The Bank of England and others pushing the wage-price spiral argument realise this. So they offer a slightly more sophisticated version of the same claim: that even if wages are not pushing up prices today, there’s a risk in the future that a wage-price spiral will take hold. That means they have to move today, to stop the spiral mechanism getting a grip on the whole economy.
Could they be right? Could we find, some time next year, that pay in Britain has gone up so much it has translated into rising prices? A possible answer to this has just come from an unexpected source – the International Monetary Fund. We know the theory of the wage-price spiral, but the IMF’s researchers wanted to see whether it ever applied in practice. Looking at developed economies across the world, including Britain, over the last 60 years, they wanted to find times when rising wages and rising prices had preceded faster rises in wages and prices – this would be clear evidence of a wage-price spiral.
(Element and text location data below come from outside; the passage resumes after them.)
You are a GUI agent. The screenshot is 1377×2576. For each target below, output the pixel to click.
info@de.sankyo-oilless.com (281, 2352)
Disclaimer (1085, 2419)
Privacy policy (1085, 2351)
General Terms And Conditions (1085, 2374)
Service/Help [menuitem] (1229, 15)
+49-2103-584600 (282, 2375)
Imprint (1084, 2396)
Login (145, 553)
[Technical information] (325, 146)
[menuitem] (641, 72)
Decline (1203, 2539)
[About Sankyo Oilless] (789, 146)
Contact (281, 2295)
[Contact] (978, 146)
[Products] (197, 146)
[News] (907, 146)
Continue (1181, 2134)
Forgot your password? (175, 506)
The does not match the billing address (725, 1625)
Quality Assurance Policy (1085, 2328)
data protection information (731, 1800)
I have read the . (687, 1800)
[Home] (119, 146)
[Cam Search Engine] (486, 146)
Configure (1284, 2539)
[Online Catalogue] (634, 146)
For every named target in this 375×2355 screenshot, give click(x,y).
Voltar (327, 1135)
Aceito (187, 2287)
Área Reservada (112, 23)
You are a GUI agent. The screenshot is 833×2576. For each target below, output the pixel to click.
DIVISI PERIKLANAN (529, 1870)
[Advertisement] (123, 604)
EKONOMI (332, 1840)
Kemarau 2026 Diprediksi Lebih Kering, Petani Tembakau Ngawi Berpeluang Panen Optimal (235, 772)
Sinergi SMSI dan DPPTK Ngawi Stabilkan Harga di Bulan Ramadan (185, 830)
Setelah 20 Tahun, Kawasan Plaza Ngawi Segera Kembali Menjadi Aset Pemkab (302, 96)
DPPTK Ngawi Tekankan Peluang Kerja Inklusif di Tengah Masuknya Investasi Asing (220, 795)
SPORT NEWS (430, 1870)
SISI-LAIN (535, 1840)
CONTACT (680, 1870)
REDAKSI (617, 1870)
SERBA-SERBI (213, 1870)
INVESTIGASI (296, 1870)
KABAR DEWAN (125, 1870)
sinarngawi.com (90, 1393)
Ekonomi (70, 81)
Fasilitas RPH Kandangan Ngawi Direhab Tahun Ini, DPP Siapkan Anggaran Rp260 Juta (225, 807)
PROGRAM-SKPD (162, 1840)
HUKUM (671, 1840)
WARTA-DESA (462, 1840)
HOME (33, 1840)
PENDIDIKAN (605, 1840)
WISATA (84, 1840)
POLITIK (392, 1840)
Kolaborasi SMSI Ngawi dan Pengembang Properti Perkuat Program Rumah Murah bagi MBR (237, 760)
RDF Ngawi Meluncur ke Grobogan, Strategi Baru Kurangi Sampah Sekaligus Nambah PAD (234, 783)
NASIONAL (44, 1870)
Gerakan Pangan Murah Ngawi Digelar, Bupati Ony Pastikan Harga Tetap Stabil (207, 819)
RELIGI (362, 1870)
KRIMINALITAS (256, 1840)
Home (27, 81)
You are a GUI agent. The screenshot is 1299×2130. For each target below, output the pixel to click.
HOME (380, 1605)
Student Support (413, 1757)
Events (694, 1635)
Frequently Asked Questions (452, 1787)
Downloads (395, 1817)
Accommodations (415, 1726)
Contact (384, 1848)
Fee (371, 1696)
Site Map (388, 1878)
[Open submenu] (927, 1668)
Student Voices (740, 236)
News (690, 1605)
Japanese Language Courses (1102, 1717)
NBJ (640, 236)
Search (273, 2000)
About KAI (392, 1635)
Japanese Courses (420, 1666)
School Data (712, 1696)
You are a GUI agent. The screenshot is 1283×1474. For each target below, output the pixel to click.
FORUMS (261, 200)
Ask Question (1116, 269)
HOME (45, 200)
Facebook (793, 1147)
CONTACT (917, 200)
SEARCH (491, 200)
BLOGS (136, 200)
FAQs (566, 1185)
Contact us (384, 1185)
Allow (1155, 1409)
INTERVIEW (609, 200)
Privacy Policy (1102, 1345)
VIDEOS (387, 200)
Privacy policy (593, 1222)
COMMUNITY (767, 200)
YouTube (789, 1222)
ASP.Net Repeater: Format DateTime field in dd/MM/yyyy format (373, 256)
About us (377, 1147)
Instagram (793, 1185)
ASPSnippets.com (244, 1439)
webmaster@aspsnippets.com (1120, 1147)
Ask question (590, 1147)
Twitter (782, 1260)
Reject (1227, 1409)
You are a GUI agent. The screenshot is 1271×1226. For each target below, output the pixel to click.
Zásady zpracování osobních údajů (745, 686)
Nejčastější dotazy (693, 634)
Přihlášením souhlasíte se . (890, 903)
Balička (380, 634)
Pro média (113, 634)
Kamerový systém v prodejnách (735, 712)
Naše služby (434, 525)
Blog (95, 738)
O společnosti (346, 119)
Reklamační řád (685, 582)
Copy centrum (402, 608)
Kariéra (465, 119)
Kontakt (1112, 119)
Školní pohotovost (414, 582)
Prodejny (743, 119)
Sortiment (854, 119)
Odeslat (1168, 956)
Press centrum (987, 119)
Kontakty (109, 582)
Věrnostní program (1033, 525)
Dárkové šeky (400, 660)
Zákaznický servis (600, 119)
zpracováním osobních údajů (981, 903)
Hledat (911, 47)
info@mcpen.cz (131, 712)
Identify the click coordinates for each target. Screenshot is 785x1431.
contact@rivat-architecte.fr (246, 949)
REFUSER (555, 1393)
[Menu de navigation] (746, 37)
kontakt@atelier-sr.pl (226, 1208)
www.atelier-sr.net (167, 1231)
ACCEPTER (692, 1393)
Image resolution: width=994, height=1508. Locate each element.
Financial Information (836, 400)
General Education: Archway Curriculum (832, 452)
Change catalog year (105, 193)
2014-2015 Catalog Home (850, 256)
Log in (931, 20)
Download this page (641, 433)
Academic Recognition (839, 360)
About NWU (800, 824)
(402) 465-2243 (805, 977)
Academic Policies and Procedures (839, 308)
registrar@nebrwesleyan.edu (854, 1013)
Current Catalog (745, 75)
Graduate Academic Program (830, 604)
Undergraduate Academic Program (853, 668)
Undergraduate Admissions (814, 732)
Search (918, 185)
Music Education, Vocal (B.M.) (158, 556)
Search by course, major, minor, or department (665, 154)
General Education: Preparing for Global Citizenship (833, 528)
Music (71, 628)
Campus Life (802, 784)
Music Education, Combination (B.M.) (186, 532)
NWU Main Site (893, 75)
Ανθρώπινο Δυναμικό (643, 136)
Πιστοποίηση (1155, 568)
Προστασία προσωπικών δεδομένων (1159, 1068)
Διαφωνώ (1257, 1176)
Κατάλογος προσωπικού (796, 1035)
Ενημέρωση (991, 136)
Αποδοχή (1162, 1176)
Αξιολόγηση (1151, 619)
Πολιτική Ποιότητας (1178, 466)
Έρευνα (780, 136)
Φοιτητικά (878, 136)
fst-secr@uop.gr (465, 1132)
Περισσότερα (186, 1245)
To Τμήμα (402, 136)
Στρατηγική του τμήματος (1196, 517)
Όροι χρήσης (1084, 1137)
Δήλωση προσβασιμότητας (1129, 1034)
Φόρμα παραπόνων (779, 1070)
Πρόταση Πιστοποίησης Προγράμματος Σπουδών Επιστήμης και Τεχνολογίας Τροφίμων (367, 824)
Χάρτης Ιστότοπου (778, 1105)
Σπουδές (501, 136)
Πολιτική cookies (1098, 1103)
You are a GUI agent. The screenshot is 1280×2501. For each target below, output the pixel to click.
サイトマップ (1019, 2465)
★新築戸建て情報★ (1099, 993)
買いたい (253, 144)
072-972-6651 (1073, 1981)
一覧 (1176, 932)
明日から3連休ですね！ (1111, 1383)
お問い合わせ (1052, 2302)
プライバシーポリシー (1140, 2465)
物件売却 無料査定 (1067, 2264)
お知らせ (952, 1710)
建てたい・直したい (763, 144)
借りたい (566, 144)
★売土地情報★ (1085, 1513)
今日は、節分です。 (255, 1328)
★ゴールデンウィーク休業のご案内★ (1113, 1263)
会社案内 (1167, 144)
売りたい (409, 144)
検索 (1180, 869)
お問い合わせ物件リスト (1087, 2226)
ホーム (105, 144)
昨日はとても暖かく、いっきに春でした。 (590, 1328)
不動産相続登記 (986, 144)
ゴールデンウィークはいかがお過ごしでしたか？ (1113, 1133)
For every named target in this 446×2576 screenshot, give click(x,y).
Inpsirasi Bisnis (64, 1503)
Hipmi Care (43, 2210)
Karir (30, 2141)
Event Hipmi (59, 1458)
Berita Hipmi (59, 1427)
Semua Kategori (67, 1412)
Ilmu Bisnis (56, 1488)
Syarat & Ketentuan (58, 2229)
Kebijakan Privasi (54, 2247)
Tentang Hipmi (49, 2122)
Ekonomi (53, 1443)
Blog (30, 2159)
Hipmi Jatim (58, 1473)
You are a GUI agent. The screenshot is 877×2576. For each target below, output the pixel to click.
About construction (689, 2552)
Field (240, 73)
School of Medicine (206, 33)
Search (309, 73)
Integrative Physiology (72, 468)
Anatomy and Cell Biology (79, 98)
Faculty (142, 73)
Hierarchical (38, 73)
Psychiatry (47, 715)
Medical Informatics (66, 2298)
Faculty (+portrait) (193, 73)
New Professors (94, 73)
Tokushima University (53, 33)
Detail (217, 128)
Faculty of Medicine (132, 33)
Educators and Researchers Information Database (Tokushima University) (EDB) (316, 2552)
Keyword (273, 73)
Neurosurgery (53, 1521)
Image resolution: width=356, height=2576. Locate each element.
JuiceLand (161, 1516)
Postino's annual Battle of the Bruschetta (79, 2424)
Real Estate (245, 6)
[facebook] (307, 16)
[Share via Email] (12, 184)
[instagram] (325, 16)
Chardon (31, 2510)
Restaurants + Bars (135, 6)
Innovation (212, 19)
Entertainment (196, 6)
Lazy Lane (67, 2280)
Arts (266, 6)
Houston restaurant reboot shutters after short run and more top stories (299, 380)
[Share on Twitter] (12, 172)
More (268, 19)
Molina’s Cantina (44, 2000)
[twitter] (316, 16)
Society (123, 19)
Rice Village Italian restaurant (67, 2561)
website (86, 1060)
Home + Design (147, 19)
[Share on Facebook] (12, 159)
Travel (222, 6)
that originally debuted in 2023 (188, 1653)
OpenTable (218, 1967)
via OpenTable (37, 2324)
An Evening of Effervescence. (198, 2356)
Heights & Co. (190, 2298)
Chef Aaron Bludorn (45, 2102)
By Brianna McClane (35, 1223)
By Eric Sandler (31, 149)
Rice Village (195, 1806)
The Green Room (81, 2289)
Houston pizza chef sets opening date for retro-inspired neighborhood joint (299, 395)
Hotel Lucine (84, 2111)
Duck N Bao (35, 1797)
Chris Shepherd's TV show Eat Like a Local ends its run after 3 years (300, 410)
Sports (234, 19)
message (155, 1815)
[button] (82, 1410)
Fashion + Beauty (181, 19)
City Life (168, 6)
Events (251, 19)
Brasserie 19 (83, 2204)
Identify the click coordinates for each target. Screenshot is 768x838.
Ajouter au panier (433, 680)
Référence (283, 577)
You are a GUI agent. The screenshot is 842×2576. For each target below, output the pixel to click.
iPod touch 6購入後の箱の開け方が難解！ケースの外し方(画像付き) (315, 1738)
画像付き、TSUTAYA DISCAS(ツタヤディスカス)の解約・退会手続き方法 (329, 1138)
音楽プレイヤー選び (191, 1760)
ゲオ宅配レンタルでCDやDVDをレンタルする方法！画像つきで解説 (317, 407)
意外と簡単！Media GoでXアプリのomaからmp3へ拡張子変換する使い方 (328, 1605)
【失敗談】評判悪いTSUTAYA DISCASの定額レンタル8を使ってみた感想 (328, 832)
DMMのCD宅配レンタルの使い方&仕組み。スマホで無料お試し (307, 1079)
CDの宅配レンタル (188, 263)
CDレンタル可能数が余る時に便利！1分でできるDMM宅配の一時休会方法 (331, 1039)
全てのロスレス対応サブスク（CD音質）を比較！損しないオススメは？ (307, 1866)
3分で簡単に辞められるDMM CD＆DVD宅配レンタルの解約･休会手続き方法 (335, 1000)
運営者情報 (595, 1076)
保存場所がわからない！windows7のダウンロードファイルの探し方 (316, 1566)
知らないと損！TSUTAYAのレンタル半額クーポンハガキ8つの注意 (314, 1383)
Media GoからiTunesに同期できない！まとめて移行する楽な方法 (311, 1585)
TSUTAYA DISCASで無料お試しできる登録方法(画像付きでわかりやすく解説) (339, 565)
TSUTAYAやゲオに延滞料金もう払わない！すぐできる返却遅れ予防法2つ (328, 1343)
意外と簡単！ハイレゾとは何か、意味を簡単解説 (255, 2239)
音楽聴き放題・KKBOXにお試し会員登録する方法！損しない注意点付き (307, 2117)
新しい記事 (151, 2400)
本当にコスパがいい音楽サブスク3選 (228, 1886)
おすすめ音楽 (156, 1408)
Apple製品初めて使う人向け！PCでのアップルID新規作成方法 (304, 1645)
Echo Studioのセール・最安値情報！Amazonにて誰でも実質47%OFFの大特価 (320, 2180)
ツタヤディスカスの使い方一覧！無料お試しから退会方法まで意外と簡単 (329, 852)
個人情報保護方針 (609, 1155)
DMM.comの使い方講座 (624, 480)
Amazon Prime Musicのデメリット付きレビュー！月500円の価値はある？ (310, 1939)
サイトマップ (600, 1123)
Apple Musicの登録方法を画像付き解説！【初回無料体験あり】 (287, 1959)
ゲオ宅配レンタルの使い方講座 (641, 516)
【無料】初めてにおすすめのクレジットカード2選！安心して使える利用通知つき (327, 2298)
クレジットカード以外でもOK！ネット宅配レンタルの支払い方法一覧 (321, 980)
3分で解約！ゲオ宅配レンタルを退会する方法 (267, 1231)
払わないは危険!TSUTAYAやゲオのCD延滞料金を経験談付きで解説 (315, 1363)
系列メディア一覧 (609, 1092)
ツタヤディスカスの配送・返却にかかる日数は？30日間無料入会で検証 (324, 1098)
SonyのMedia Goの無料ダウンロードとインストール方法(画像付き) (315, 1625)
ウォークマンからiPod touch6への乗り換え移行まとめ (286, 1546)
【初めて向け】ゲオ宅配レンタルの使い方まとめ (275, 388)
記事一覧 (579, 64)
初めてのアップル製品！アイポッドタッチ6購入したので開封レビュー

Yet the evidence is that this actually happens very rarely. “Wage-price spirals…” say the researchers, “are hard to find in the recent historical record.” Only a “minority” of “inflationary episodes” across all 39 countries over six decades ever look like this. Strikingly, periods of low wage rises – like we saw in many advanced economies, including Britain, over the 2010s – followed by high inflation hardly ever turn into wage-price spirals. Low wages are a sign of limited worker power. It’s harder for people to suddenly demand higher pay if they lack the power, like trade union membership, to do so. The IMF economists conclude that any risks of wage-price spiral today across the developed economies are minimal.
History, in other words, works against the wage-price spiral theory. What is happening today, instead, is that rising prices have been turned into very high profits for at least some parts of the economy – energy companies, most obviously, where the likes of BP and Shell have regularly made record-breaking multibillion pound profits from skyrocketing prices. Wages and salaries, meanwhile, have lagged far behind. Faced with record profits and massive price increases, it’s absolutely right for workers to demand higher pay – and to strike if they need to.